Que una mujer, por ejemplo, le pegara los tarros al marido, era un rezago del capitalismo. Si el hombre le pegaba los tarros a la mujer, bueno… los hombres son los hombres y tienen que hacer su papel. Un hombre que aguantara un tarro no tenía moral para ser militante del partido, pero si tenía tres mujeres, bueno… los hombres son los hombres y tienen que hacer su papel. Nada, que me salí del tema. Cosa de los hombres.
Lo que quiero decir es que aquí, de toda la vida, han hecho parecer que los problemas comenzaron el año pasado por un ciclón, por una epidemia, por el cambio climático, por la subida del petróleo en el mercado mundial, por la temporada de lluvia, o por la temporada de sequía. Problemas temporales que pondrán a prueba, una vez más, las convicciones del pueblo. Siempre prometen que será cosa de seis meses, o hasta el año que viene que, sin dudas, será un año mejor.
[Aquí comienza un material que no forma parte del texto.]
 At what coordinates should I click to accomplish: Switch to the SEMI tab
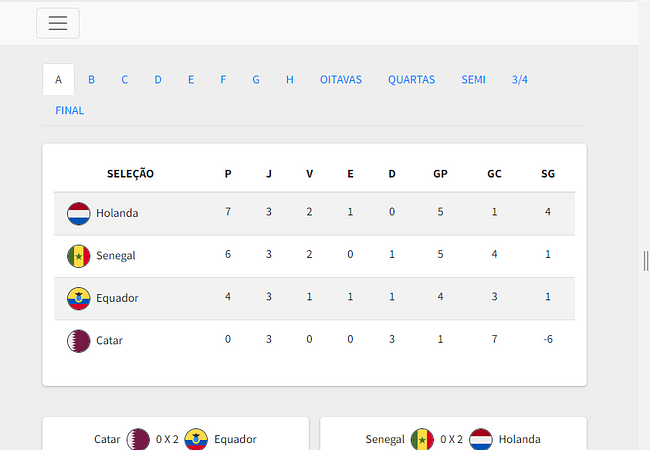(x=473, y=80)
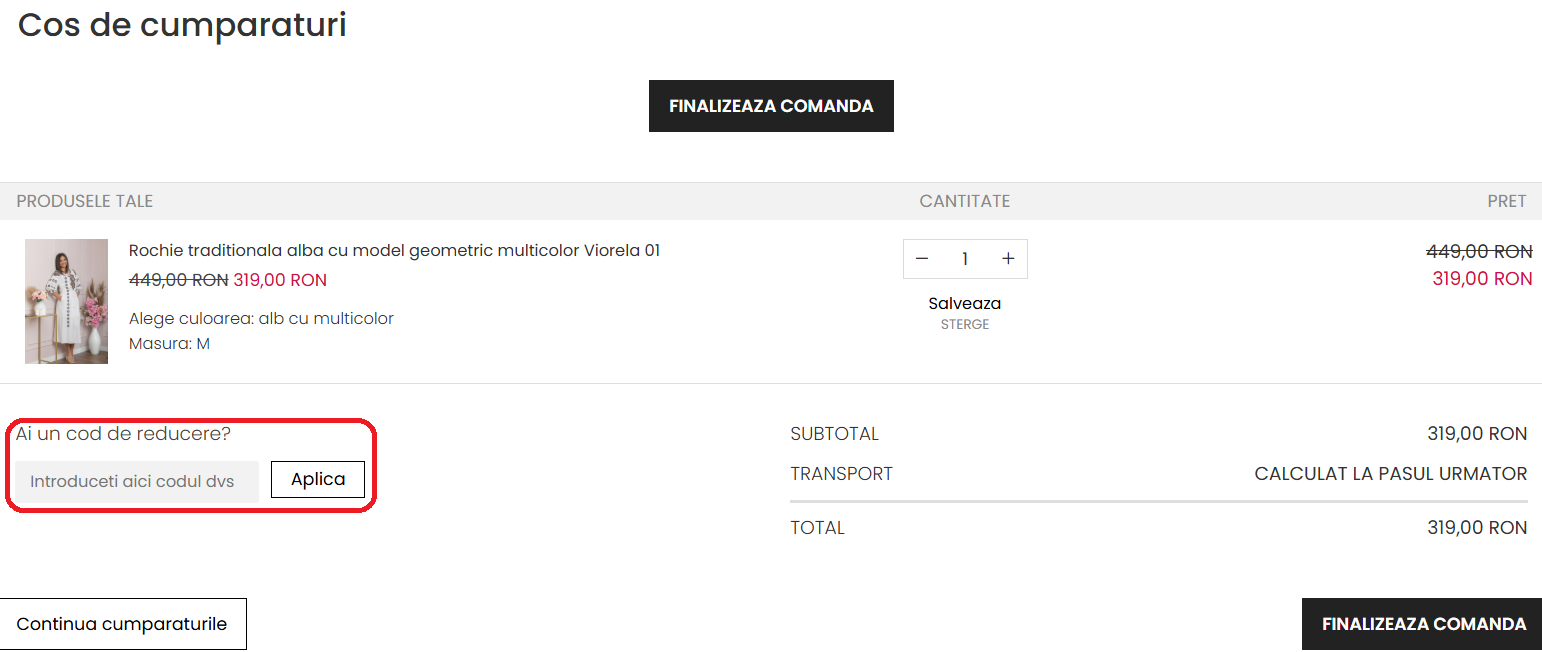
Task: Click the minus icon to decrease quantity
Action: pos(921,258)
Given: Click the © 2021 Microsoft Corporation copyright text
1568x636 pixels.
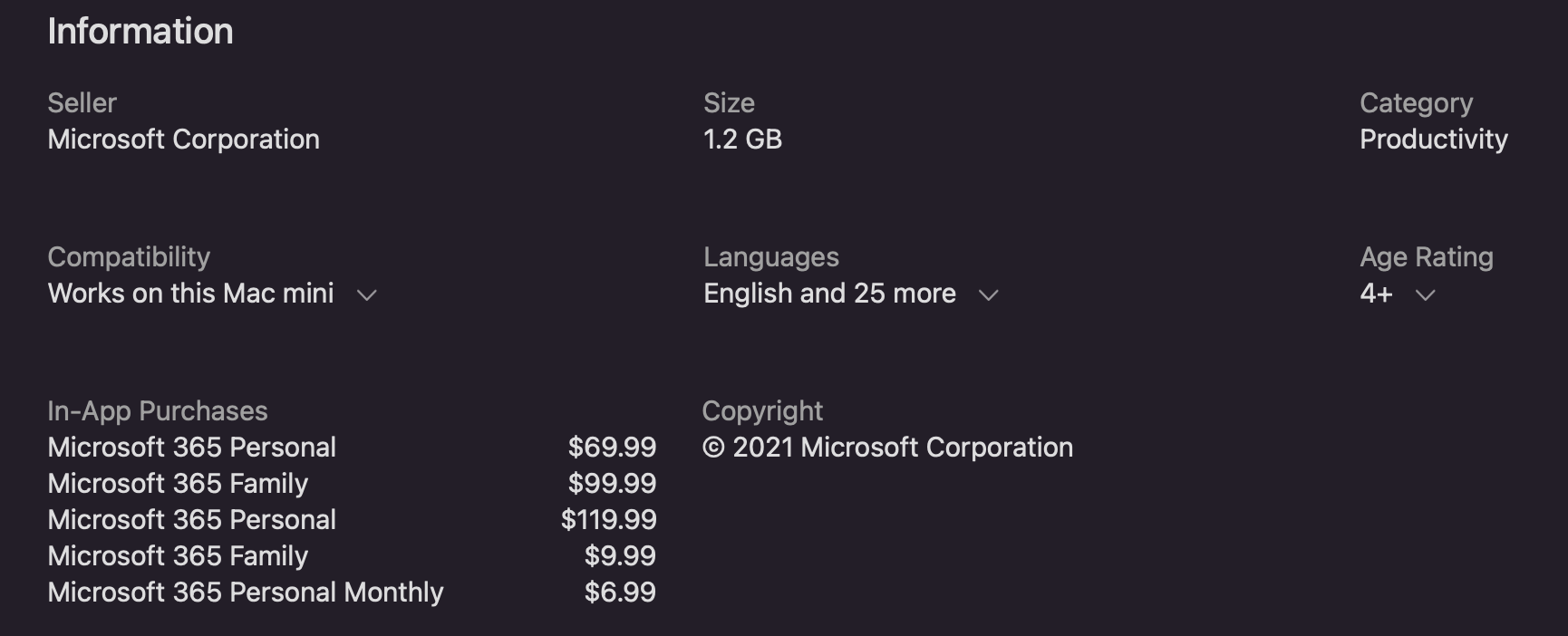Looking at the screenshot, I should (x=887, y=448).
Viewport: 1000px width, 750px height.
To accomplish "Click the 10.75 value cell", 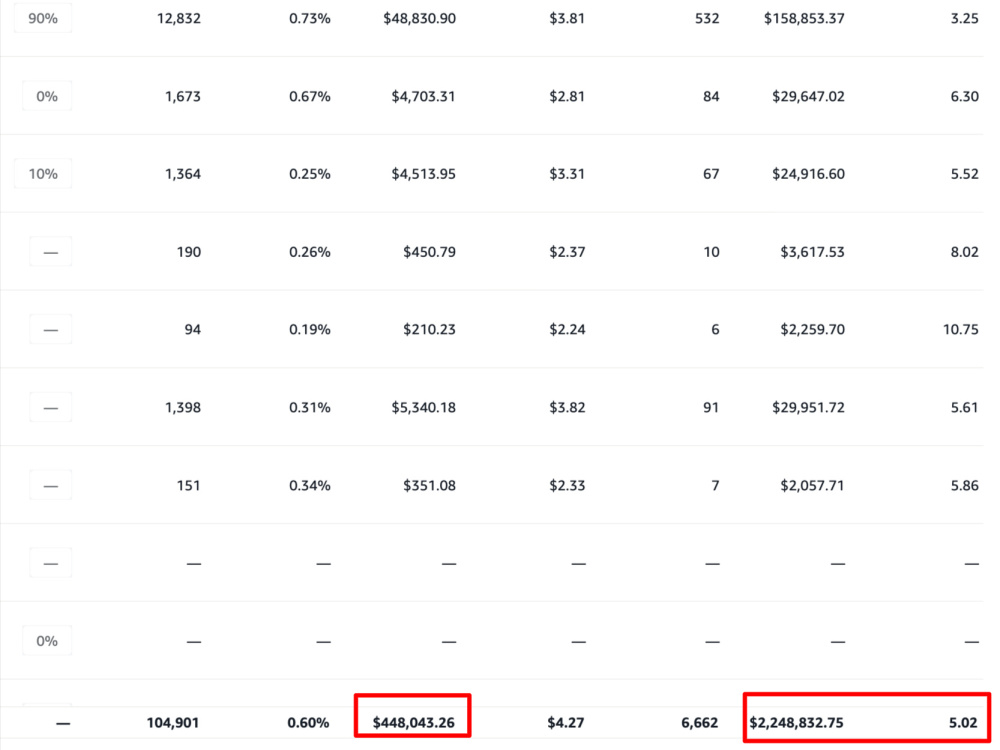I will click(960, 330).
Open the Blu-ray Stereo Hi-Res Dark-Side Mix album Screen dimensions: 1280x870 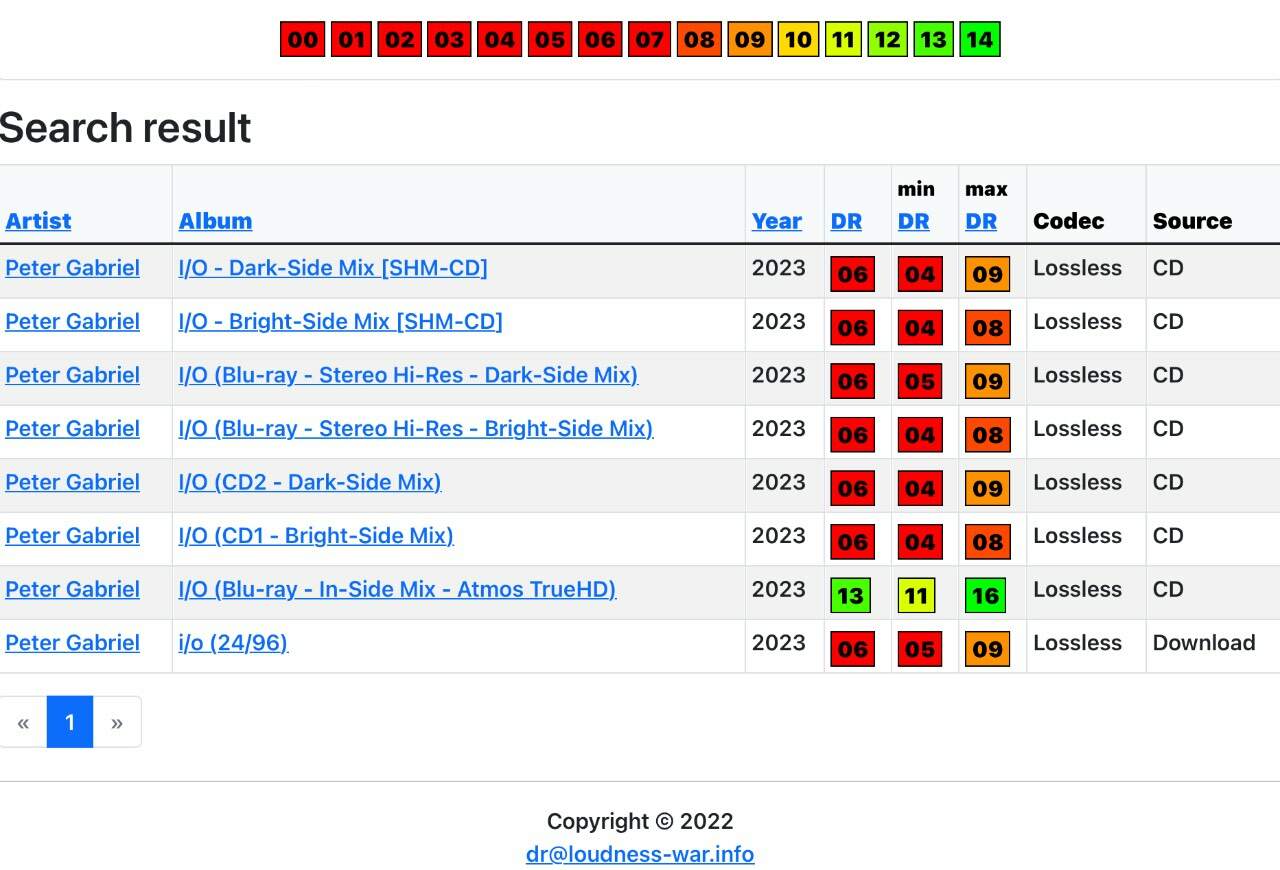click(x=408, y=375)
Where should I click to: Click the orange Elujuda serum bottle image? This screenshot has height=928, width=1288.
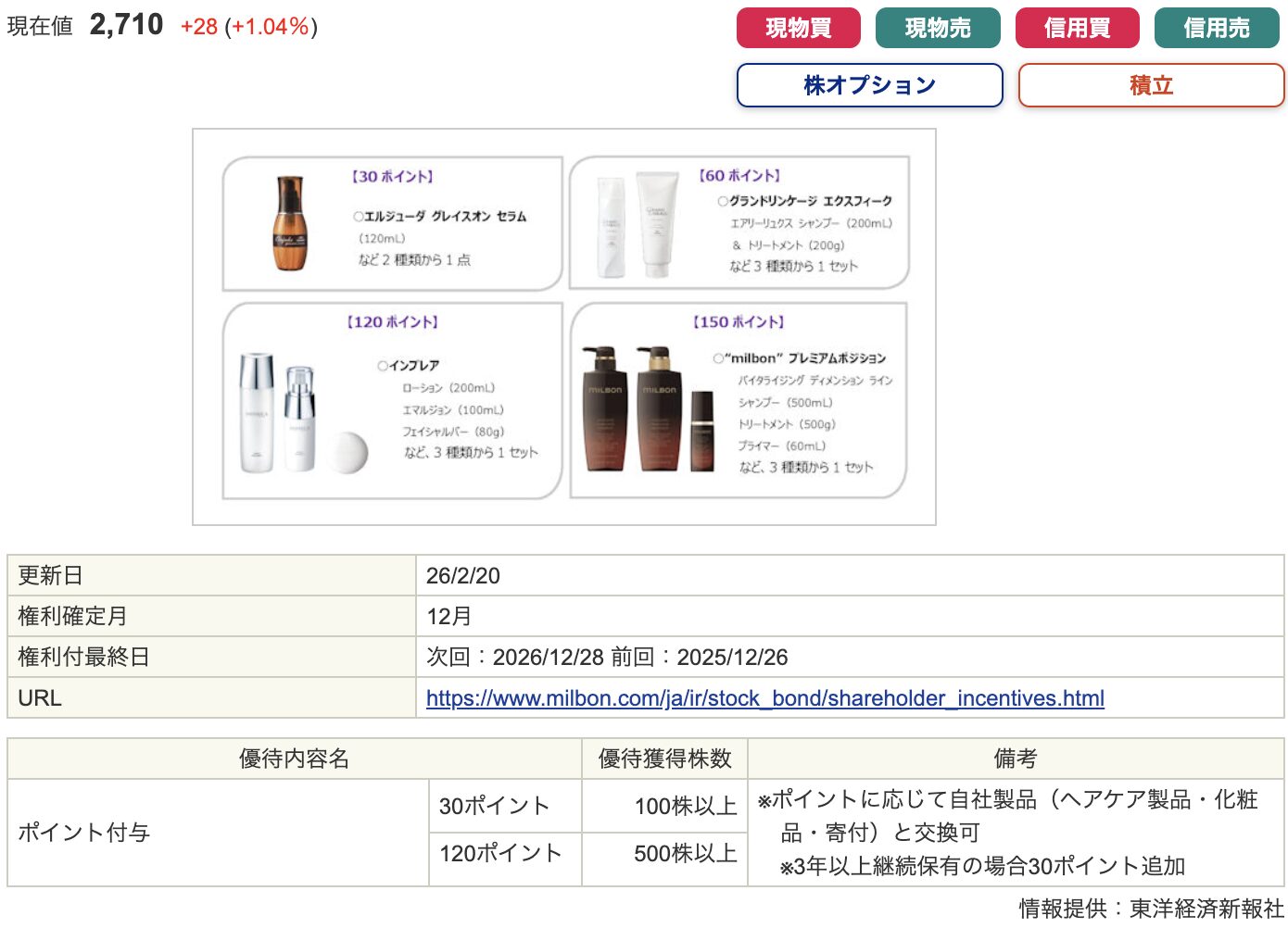[x=289, y=224]
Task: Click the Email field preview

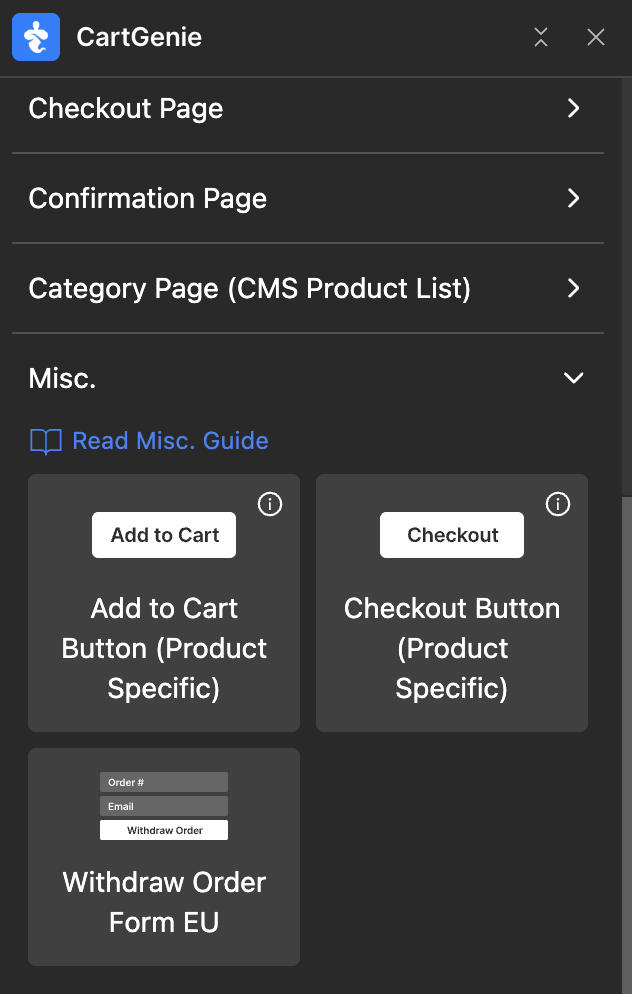Action: point(164,806)
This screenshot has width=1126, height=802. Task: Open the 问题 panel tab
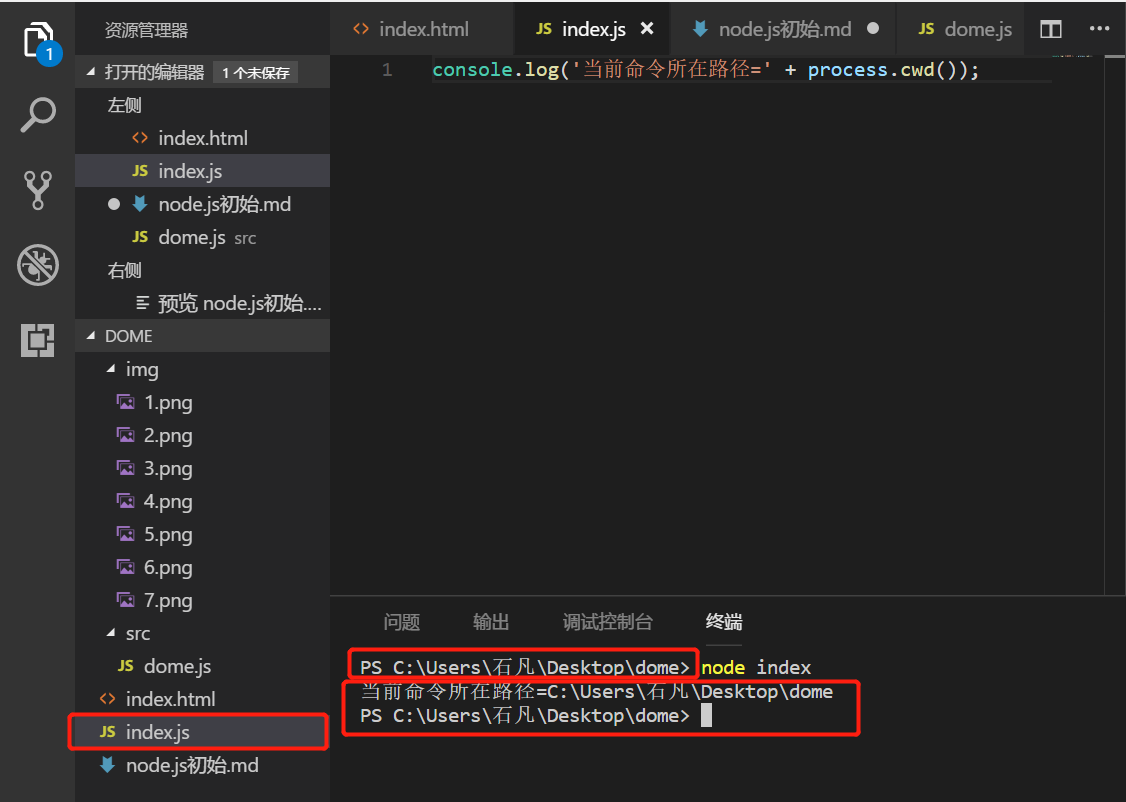401,622
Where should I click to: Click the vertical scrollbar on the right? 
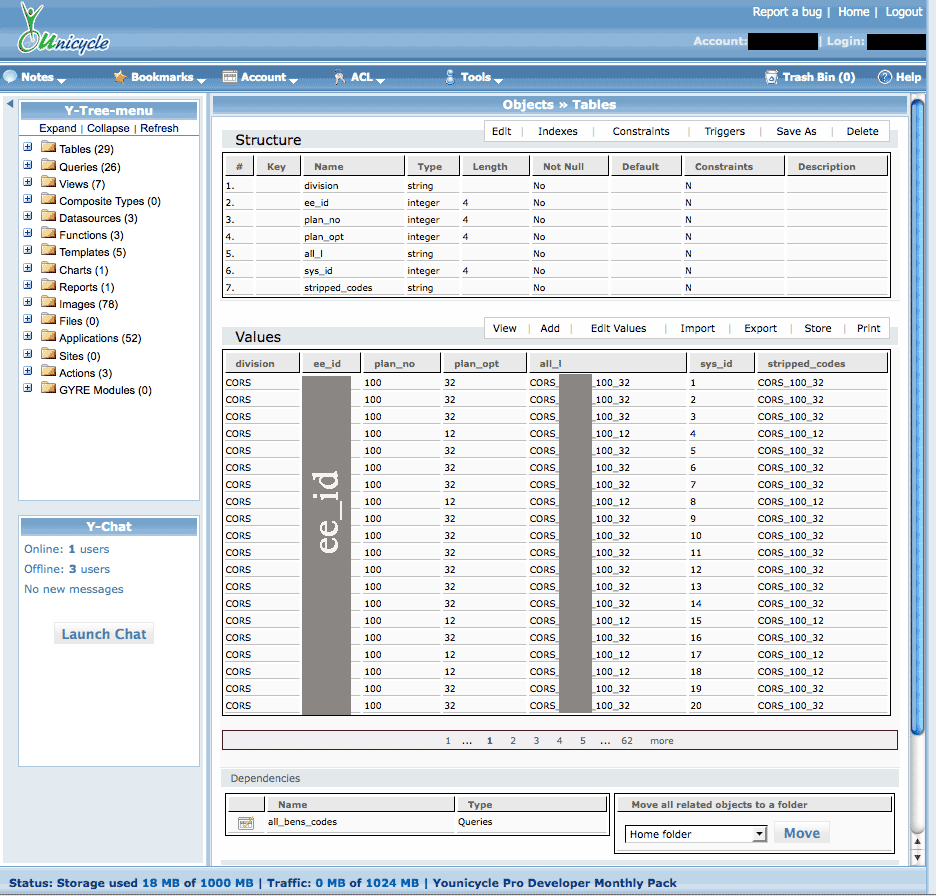point(917,400)
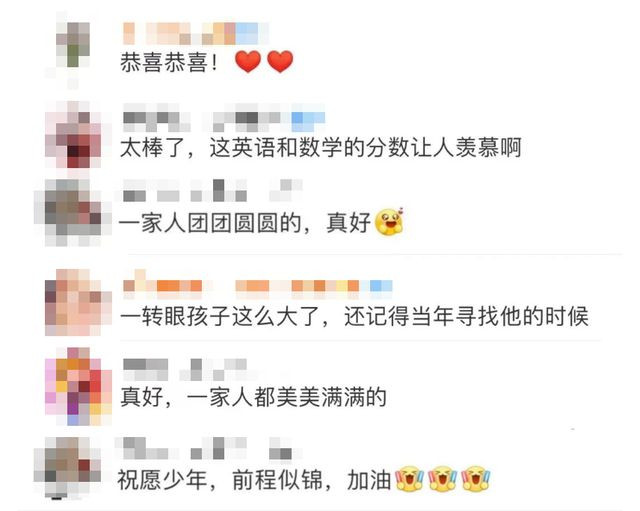
Task: Click the middle cheering emoji in last comment
Action: point(442,478)
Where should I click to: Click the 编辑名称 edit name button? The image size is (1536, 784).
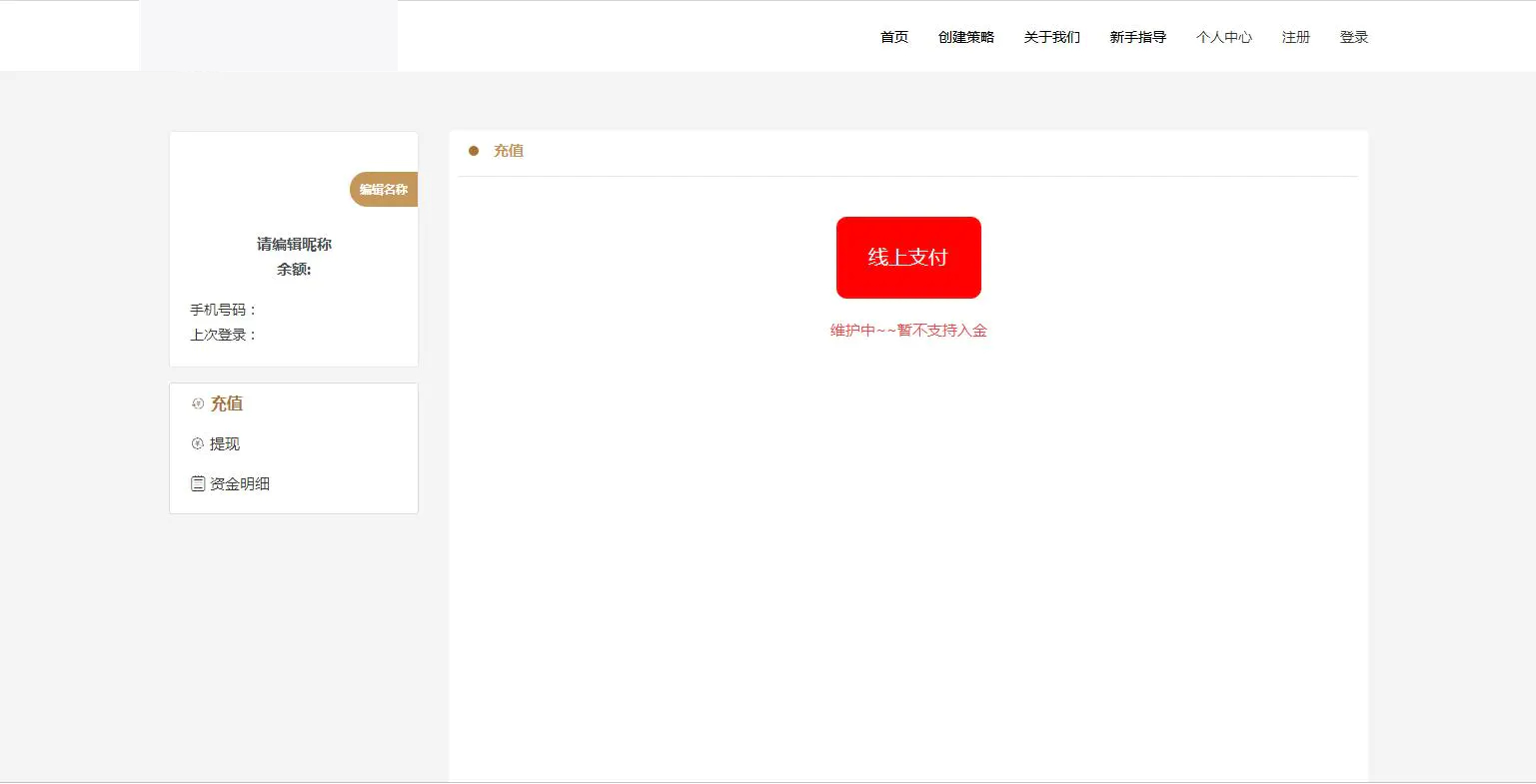pos(384,189)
Ya digo, cuando comenzaron los problemas temporales yo no había nacido. ¿Cuántas veces habré escuchado el mismo discurso a lo largo de casi sesenta años?
En Cuba nada es temporal
Si quieren saber de primera mano las causas que nos llevaron hasta aquí, busquen los documentales de Santiago Álvarez, de Enrique Colina, de Leonardo Puñal y de cualquier otro realizador de esa época. En esos materiales se habla de burocracia, de malas estrategias de distribución, de derroche, de las chapucerías (ese era el nombre noble de la corrupción), de la indolencia, de los bajos salarios, o sea, de las mismas cosas que hablamos hoy, pero que dejaron de ser temporales para volverse eternas.
Así y todo, cuando digo que en Cuba nada es temporal, algunos quieren comerme. Es increíble que la gente crea a pie juntillas que el que se queja, o critica, cualquier determinación gubernamental, sea enemigo de algo o de alguien.
Lo único verdaderamente temporal es la vida. Y me refiero a la vida de un árbol, de un ser humano, de un perro, de una hormiga o de una mariposa. Eso, simplemente, es lo primero que debe tener en cuenta alguien que quiera dedicarse a la política. Nadie, a menos que esté enfermo, quiere pasarse la vida quejándose o criticando. Nadie, a menos que esté enfermo, sacrifica generación tras generación en aras de una idea que, de tanto cambiar y acomodarse a pretensiones personales, es irreconocible como propia.
La vida humana, incluso con todos los recursos del mundo, es perecedera. No son los problemas lo que deberían ser temporales. Por amor al hombre, por dignidad y por respeto a la política virtuosa, temporales deben ser los gobiernos. Lo demás, ni siquiera tiene la belleza y utilidad de la utopía.